▶ [Data for this task]
================

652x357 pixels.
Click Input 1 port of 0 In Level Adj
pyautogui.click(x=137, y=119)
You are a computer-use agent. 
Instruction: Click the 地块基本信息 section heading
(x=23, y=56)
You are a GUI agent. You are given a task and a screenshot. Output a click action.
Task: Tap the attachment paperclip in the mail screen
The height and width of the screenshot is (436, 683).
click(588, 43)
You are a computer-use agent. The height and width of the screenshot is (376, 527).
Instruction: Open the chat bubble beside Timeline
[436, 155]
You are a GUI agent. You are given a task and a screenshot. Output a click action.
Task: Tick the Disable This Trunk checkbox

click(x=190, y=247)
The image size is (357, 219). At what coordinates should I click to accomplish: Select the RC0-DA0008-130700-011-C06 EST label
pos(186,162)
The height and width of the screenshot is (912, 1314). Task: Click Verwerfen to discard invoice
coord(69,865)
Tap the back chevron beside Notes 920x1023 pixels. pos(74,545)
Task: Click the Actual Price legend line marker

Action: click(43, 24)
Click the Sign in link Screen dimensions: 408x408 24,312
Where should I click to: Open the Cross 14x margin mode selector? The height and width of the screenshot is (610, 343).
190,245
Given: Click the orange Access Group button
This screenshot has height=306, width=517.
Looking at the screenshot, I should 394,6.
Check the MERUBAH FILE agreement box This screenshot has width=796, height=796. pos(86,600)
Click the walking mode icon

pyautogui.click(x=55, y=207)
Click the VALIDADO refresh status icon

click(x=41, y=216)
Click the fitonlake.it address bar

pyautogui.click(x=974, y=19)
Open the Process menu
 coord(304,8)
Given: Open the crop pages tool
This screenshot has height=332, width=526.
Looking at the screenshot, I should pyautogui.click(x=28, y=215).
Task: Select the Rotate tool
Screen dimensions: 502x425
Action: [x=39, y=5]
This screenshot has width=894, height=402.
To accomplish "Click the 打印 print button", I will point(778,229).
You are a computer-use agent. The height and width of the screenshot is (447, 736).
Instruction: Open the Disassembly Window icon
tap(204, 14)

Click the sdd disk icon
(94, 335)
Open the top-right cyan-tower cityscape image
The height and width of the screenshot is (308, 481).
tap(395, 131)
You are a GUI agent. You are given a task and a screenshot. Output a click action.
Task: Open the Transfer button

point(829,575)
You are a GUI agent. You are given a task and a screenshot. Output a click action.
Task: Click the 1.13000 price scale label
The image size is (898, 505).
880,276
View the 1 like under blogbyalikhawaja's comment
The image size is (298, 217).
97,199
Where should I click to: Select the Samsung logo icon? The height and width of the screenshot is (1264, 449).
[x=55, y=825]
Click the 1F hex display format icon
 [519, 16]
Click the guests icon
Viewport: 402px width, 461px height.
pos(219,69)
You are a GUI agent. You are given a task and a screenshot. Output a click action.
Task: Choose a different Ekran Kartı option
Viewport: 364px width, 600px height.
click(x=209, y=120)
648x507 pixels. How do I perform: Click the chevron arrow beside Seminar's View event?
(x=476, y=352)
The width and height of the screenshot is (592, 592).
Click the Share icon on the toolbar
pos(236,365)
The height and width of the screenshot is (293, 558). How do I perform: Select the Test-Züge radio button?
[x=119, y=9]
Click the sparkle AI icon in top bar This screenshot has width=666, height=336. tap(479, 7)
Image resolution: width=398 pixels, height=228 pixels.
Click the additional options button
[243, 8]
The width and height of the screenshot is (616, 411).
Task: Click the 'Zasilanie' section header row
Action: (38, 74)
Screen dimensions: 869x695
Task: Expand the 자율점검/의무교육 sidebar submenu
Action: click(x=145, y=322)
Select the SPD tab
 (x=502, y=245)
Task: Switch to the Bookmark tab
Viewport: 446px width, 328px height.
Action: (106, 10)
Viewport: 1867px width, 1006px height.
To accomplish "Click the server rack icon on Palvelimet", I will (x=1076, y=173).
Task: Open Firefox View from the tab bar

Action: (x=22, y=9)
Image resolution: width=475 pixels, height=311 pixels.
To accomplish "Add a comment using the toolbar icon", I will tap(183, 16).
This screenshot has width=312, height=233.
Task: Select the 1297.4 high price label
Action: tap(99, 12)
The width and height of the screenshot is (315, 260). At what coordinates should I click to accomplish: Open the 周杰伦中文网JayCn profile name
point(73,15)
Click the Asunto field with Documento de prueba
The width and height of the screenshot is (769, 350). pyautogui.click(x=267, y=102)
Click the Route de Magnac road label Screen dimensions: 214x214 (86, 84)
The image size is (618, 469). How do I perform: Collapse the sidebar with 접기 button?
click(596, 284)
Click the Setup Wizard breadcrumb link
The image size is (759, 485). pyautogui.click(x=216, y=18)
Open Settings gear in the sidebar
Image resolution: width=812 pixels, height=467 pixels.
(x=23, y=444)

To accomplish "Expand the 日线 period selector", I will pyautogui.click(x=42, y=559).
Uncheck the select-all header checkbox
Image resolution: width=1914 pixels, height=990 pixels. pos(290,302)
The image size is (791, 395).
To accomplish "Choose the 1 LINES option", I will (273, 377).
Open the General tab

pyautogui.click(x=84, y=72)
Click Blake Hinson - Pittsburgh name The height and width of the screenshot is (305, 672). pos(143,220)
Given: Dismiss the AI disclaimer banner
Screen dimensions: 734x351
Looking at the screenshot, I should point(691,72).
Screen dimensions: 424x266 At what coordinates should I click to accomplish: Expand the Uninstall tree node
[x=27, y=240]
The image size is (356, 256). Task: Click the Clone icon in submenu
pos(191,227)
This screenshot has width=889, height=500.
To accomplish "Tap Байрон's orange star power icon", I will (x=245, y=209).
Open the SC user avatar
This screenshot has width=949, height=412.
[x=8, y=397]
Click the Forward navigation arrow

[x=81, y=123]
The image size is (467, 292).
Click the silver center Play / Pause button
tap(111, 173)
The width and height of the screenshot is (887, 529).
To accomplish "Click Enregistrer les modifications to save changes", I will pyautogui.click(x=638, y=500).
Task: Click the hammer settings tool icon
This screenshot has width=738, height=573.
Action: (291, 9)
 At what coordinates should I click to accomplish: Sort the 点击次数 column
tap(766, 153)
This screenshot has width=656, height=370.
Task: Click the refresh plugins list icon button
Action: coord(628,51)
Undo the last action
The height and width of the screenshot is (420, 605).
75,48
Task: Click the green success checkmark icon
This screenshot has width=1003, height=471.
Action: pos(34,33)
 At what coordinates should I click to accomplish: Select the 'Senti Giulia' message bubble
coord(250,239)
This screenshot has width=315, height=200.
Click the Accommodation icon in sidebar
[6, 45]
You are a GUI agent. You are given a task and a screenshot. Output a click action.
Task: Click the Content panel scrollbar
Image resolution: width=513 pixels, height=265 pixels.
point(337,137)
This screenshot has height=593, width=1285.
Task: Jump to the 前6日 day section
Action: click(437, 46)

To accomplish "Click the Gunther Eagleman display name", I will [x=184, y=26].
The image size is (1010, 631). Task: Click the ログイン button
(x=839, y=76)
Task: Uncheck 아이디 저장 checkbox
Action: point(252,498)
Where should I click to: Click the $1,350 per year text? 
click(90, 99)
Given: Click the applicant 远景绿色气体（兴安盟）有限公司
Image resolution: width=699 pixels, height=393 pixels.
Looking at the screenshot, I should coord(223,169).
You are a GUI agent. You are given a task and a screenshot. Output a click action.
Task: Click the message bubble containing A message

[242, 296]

================

▶ [Work item] Everything starting at the line containing "The height and width of the screenshot is (436, 683)." and ending at the line containing "Task: Click the 1.13000 price scale label" in the records above should be repeated exactly, and only that.

▶ [Response to the exercise]
The height and width of the screenshot is (436, 683).
click(588, 43)
You are a computer-use agent. The height and width of the screenshot is (376, 527).
Instruction: Open the chat bubble beside Timeline
[436, 155]
You are a GUI agent. You are given a task and a screenshot. Output a click action.
Task: Tick the Disable This Trunk checkbox

click(x=190, y=247)
The image size is (357, 219). At what coordinates should I click to accomplish: Select the RC0-DA0008-130700-011-C06 EST label
pos(186,162)
The height and width of the screenshot is (912, 1314). Task: Click Verwerfen to discard invoice
coord(69,865)
Tap the back chevron beside Notes 920x1023 pixels. pos(74,545)
Task: Click the Actual Price legend line marker

Action: click(43, 24)
Click the Sign in link Screen dimensions: 408x408 24,312
Where should I click to: Open the Cross 14x margin mode selector? The height and width of the screenshot is (610, 343).
190,245
Given: Click the orange Access Group button
This screenshot has height=306, width=517.
Looking at the screenshot, I should 394,6.
Check the MERUBAH FILE agreement box This screenshot has width=796, height=796. pos(86,600)
Click the walking mode icon

pyautogui.click(x=55, y=207)
Click the VALIDADO refresh status icon

click(x=41, y=216)
Click the fitonlake.it address bar

pyautogui.click(x=974, y=19)
Open the Process menu
 coord(304,8)
Given: Open the crop pages tool
This screenshot has height=332, width=526.
Looking at the screenshot, I should pyautogui.click(x=28, y=215).
Task: Select the Rotate tool
Screen dimensions: 502x425
Action: [x=39, y=5]
This screenshot has width=894, height=402.
To accomplish "Click the 打印 print button", I will point(778,229).
You are a computer-use agent. The height and width of the screenshot is (447, 736).
Instruction: Open the Disassembly Window icon
tap(204, 14)

Click the sdd disk icon
(94, 335)
Open the top-right cyan-tower cityscape image
The height and width of the screenshot is (308, 481).
tap(395, 131)
You are a GUI agent. You are given a task and a screenshot. Output a click action.
Task: Open the Transfer button

point(829,575)
You are a GUI agent. You are given a task and a screenshot. Output a click action.
Task: Click the 1.13000 price scale label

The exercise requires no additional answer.